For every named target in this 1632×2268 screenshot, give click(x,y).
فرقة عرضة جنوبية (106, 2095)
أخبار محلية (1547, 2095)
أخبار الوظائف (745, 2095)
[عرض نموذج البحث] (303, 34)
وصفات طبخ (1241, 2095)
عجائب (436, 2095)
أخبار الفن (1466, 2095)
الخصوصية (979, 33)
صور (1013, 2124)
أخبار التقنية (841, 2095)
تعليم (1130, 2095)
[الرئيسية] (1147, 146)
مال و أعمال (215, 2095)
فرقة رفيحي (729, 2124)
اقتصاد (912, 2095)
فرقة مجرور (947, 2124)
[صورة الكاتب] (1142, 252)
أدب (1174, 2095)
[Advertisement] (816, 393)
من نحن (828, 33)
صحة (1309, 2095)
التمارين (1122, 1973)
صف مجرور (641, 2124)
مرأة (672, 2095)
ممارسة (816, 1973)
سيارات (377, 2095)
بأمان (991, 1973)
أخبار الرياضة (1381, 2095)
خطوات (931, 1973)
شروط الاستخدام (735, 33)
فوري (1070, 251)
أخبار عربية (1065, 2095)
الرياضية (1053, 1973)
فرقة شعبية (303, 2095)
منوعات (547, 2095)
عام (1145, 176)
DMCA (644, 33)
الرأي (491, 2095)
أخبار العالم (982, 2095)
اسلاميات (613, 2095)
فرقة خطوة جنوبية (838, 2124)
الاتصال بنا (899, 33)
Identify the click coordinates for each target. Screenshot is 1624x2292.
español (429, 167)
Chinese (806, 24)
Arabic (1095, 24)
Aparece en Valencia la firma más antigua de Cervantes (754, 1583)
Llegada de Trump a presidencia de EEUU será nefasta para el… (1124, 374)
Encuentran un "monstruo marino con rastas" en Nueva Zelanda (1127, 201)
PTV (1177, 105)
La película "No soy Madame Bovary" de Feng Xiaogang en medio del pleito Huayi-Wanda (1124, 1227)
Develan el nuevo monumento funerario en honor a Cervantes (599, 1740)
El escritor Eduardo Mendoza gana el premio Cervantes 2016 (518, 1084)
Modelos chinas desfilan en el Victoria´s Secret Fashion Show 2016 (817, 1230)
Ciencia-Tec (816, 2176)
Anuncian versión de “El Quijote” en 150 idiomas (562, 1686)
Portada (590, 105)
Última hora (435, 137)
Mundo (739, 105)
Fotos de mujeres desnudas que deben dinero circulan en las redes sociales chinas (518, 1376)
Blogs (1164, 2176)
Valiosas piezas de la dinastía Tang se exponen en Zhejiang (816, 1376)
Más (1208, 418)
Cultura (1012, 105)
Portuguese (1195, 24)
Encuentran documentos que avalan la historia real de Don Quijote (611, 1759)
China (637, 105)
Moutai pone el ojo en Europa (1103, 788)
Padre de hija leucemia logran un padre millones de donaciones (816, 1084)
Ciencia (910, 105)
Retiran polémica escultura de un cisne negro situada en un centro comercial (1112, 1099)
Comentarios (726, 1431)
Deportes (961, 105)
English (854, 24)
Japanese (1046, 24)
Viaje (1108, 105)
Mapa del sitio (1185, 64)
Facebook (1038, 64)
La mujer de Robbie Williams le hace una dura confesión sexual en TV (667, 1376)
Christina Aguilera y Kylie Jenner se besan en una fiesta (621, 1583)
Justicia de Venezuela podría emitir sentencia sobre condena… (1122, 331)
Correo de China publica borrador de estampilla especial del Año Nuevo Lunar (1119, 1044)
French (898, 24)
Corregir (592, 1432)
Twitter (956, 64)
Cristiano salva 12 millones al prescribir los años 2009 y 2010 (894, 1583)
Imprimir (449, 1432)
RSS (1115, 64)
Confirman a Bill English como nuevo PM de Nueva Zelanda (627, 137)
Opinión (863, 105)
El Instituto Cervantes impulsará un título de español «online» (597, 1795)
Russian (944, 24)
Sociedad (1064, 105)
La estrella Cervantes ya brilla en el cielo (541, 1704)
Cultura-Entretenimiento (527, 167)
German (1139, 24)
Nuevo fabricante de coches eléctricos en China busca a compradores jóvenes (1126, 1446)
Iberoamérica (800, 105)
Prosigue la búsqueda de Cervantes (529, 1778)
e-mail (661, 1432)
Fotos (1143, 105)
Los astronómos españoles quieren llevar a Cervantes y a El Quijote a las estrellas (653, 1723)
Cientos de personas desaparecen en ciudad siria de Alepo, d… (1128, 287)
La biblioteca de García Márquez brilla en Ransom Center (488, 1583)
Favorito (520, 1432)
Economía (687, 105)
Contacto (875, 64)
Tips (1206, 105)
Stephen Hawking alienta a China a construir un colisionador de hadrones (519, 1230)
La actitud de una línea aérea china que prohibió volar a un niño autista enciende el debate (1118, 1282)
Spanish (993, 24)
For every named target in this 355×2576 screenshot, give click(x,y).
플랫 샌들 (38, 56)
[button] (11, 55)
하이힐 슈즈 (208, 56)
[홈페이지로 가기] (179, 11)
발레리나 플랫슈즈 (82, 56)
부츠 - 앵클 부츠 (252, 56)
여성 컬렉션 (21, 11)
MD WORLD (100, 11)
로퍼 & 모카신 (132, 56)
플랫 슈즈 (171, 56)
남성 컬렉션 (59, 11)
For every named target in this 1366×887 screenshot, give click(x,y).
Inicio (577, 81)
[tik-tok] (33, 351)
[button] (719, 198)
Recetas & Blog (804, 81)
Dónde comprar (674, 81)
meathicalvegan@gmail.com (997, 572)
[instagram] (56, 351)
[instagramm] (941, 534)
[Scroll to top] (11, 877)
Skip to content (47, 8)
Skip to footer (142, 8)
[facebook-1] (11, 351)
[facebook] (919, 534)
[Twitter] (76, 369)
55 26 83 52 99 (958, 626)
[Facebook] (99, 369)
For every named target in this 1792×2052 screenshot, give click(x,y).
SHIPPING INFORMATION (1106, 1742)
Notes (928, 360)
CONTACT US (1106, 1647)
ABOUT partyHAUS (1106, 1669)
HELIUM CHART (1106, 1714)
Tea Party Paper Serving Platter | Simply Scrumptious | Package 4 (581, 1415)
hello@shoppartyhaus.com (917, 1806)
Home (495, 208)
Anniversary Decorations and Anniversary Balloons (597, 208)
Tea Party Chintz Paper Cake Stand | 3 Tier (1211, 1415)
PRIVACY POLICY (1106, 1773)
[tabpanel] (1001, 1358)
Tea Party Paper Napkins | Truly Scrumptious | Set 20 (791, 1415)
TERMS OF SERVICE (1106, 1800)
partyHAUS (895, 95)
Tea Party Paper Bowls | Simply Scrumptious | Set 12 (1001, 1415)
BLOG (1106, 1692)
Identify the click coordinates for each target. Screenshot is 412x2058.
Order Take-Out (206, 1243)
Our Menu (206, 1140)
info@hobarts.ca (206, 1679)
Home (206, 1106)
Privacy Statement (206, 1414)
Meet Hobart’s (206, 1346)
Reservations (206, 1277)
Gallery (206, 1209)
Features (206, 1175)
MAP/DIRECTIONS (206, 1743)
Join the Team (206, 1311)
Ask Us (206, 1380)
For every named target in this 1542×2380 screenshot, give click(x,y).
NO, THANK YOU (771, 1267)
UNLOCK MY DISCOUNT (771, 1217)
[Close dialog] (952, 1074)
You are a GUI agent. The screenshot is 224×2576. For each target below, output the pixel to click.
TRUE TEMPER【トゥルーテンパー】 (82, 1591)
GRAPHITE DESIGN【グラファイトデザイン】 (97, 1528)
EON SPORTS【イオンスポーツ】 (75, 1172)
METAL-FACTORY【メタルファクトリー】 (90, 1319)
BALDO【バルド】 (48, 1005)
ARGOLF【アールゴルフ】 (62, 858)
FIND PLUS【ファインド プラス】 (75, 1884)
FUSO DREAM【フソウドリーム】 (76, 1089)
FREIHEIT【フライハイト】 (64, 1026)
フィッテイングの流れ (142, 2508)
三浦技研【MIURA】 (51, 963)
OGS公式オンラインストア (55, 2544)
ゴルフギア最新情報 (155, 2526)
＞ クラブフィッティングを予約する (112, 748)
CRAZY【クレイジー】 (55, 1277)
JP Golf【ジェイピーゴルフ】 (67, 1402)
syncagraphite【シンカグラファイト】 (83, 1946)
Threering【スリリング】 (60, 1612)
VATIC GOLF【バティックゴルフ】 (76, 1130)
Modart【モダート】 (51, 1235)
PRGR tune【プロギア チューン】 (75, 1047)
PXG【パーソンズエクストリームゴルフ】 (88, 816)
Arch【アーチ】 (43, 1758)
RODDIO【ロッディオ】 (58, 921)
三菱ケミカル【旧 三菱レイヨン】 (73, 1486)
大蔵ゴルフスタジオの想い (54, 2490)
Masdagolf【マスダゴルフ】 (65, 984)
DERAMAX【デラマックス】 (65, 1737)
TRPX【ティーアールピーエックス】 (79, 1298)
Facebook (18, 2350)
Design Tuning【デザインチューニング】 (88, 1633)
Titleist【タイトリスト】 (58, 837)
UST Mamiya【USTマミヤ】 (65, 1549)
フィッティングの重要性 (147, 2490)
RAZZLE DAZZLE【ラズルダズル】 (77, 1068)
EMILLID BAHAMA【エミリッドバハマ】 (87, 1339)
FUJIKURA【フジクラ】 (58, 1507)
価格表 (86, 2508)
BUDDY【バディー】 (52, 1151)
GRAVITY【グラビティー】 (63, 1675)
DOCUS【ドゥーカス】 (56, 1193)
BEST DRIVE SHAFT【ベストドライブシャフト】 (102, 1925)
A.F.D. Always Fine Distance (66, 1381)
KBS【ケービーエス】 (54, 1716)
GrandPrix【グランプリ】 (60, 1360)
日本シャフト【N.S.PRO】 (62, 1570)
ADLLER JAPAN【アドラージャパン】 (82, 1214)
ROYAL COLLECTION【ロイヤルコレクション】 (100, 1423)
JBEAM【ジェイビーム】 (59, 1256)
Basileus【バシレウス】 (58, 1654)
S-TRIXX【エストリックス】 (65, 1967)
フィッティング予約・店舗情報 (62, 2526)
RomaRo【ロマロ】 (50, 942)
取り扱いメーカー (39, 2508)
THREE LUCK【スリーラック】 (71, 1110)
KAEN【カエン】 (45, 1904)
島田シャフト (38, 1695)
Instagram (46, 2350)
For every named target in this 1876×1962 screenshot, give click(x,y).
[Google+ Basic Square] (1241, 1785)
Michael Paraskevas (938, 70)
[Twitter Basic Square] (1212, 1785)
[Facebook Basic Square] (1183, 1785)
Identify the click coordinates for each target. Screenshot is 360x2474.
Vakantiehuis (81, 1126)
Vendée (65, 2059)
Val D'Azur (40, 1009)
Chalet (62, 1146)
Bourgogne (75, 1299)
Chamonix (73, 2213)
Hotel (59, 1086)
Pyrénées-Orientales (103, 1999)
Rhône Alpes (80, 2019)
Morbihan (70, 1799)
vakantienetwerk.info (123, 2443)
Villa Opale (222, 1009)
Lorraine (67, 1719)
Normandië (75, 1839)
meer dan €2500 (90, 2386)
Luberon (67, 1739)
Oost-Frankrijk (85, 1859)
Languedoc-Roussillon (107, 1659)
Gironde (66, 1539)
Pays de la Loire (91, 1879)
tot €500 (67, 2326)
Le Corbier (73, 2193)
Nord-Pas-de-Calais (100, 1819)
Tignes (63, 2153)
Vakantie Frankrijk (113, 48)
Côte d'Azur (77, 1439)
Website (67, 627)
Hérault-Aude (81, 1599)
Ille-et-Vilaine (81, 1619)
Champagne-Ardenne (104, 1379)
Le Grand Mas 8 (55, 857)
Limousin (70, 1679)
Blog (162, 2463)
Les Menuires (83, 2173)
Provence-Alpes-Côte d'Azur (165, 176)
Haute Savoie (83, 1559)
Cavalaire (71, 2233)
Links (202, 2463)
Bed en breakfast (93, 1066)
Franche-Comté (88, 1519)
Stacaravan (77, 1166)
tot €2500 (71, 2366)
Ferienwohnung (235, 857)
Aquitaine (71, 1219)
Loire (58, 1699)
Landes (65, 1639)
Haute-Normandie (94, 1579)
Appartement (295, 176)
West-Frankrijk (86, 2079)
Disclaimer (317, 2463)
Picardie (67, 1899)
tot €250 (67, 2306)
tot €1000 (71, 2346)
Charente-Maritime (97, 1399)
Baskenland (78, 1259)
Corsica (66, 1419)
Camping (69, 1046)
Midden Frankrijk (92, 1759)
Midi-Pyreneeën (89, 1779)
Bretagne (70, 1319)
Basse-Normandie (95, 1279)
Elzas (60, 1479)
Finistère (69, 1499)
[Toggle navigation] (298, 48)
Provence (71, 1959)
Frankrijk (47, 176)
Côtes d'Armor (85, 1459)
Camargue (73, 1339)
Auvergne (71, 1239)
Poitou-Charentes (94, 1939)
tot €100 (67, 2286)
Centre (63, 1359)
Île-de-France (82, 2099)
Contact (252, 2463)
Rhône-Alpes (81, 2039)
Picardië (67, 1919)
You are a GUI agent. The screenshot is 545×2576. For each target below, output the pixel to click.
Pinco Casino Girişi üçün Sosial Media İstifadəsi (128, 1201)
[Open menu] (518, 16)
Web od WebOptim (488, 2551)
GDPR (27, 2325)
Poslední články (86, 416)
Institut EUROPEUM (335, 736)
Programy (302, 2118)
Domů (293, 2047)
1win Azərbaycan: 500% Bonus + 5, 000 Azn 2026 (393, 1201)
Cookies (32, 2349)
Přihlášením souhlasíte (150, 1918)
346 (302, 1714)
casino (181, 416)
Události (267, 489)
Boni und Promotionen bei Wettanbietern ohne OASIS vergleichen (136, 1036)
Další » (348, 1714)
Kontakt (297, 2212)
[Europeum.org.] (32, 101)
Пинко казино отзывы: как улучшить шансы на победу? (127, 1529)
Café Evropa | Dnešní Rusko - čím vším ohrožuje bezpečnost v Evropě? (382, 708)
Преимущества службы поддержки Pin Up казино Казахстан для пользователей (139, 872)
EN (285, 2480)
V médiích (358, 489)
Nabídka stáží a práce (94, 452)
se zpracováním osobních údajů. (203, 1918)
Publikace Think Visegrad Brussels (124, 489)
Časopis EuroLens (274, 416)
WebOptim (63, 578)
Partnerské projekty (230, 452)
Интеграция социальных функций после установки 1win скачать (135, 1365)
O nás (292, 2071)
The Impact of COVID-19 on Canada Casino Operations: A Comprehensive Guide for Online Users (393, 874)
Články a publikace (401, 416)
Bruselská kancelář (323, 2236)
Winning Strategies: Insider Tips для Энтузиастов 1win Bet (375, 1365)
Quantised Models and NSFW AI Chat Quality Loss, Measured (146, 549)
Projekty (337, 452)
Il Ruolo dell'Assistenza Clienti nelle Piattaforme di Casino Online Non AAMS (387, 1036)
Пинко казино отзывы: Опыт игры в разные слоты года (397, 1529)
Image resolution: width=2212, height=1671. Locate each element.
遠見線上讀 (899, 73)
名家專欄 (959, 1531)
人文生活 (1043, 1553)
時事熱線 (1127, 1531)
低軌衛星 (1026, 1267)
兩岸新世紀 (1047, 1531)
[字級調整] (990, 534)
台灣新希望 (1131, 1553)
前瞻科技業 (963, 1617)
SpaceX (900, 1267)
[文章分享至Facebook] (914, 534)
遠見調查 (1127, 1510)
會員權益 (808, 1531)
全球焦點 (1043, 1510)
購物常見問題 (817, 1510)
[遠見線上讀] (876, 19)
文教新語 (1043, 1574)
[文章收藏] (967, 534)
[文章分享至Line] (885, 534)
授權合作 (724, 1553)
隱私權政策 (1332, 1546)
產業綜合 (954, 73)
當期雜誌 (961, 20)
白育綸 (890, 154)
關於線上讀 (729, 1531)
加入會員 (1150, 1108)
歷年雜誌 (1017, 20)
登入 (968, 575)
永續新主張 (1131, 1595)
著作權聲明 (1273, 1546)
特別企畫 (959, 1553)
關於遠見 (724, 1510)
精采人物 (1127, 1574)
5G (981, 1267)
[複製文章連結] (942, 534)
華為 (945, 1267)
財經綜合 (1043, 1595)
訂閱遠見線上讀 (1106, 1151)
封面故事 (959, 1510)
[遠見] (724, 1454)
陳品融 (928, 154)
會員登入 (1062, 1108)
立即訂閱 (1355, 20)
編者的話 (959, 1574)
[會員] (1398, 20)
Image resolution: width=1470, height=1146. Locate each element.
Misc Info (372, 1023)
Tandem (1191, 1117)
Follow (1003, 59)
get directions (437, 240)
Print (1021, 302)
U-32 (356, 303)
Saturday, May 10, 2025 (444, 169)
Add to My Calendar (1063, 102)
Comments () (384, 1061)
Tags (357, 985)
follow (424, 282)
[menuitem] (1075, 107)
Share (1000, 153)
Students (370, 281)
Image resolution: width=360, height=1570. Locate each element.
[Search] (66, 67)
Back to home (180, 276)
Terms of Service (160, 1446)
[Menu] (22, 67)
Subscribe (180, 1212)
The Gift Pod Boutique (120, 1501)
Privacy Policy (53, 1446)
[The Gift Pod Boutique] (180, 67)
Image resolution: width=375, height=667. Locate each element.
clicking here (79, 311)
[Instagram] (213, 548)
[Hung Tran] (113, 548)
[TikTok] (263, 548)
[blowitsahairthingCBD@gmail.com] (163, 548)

(WHAT TO PRODUCE) The response should be the listing above, limited to the lines between the one holding "KAEN【カエン】 (45, 1904)" and the one holding "Pyrénées-Orientales (103, 1999)", inclusive, reproduced exactly.

(COMPLETED EXERCISE)
KAEN【カエン】 (45, 1904)
島田シャフト (38, 1695)
Instagram (46, 2350)
For every named target in this 1876×1962 screenshot, give click(x,y).
[Google+ Basic Square] (1241, 1785)
Michael Paraskevas (938, 70)
[Twitter Basic Square] (1212, 1785)
[Facebook Basic Square] (1183, 1785)
Identify the click coordinates for each target. Screenshot is 360x2474.
Vakantiehuis (81, 1126)
Vendée (65, 2059)
Val D'Azur (40, 1009)
Chalet (62, 1146)
Bourgogne (75, 1299)
Chamonix (73, 2213)
Hotel (59, 1086)
Pyrénées-Orientales (103, 1999)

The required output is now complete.